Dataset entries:
#####

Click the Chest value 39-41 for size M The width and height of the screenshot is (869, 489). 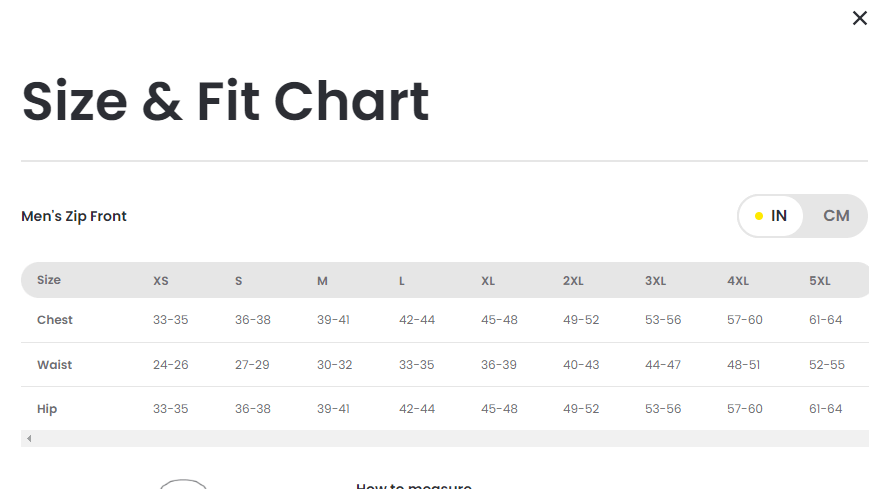pyautogui.click(x=334, y=320)
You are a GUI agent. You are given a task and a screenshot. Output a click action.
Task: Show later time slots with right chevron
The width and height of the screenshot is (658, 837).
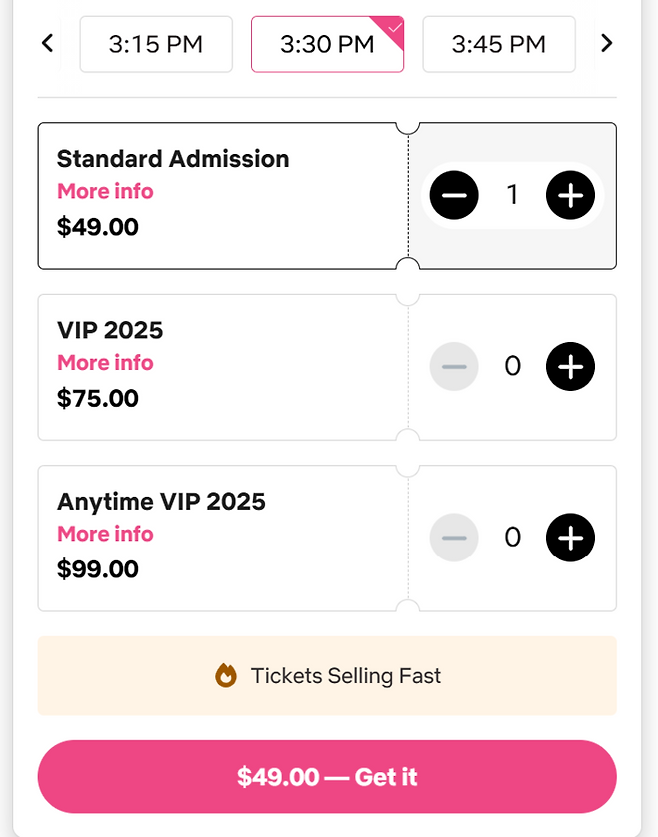click(606, 44)
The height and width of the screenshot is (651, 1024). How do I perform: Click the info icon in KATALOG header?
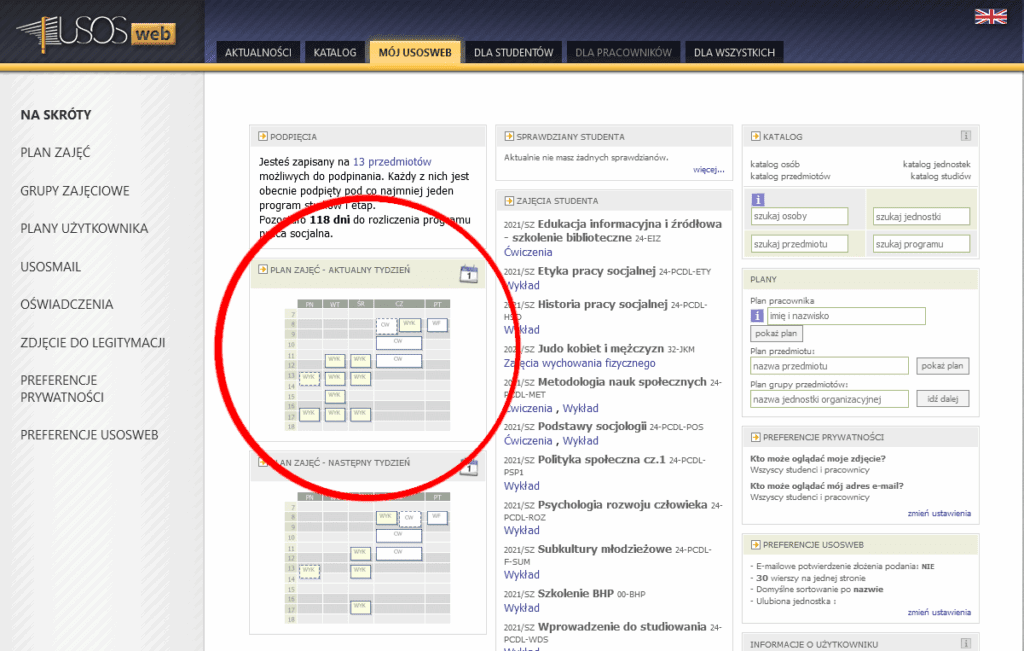tap(965, 136)
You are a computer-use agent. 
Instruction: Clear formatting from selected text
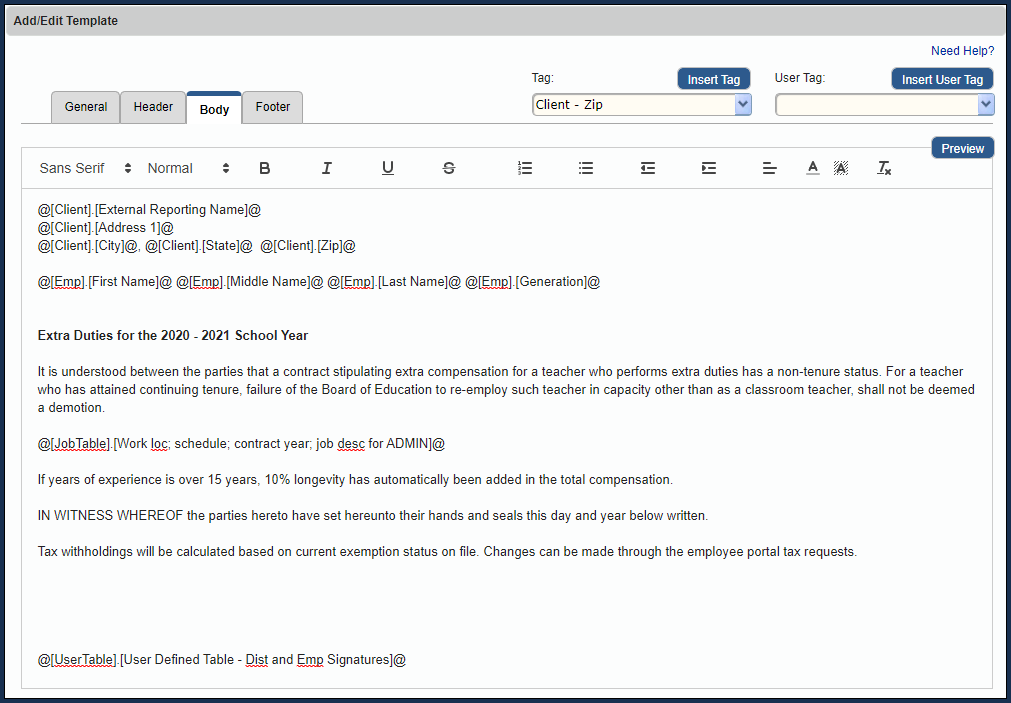click(884, 168)
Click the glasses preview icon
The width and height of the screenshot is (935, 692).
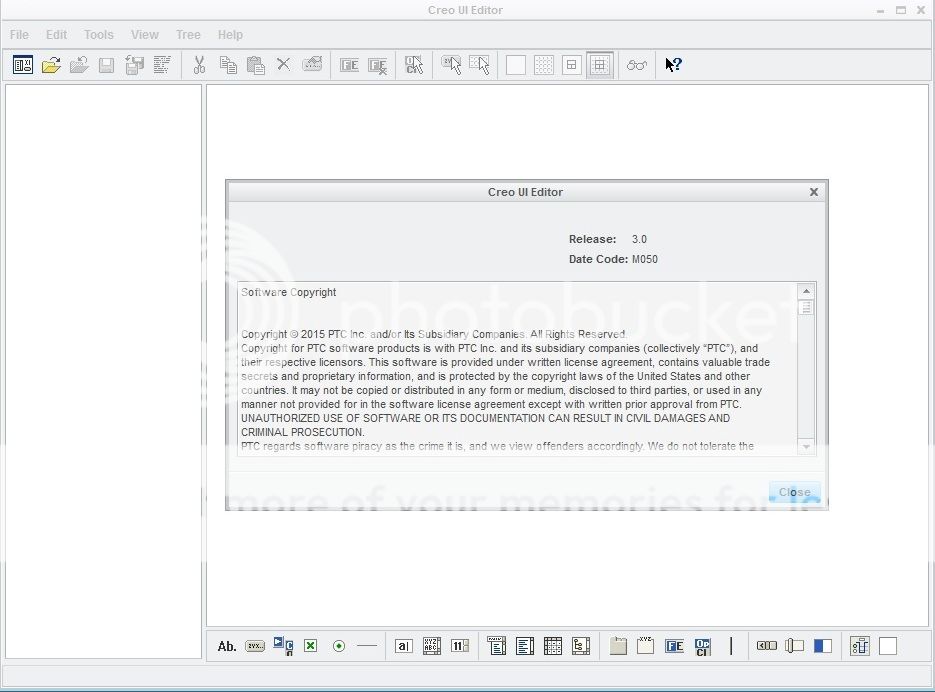[637, 65]
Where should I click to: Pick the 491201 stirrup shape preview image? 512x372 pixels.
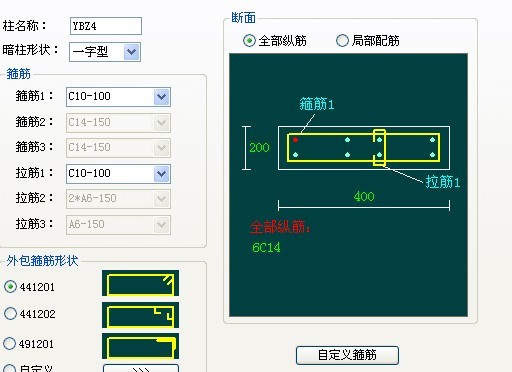(x=140, y=346)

#####

### What you are asked to do
Starting at the line with "Task: Show later", write out every line exactly through the final line of the records above, both included, and skip the pictures.

### Answer to this problem
Task: Show later time slots with right chevron
The width and height of the screenshot is (658, 837).
click(606, 44)
The height and width of the screenshot is (651, 1024). How do I perform: Click the info icon in KATALOG header?
tap(965, 136)
You are a computer-use agent. 
Instruction: Clear formatting from selected text
click(884, 168)
Click the glasses preview icon
The width and height of the screenshot is (935, 692).
[637, 65]
Where should I click to: Pick the 491201 stirrup shape preview image? 512x372 pixels.
(x=140, y=346)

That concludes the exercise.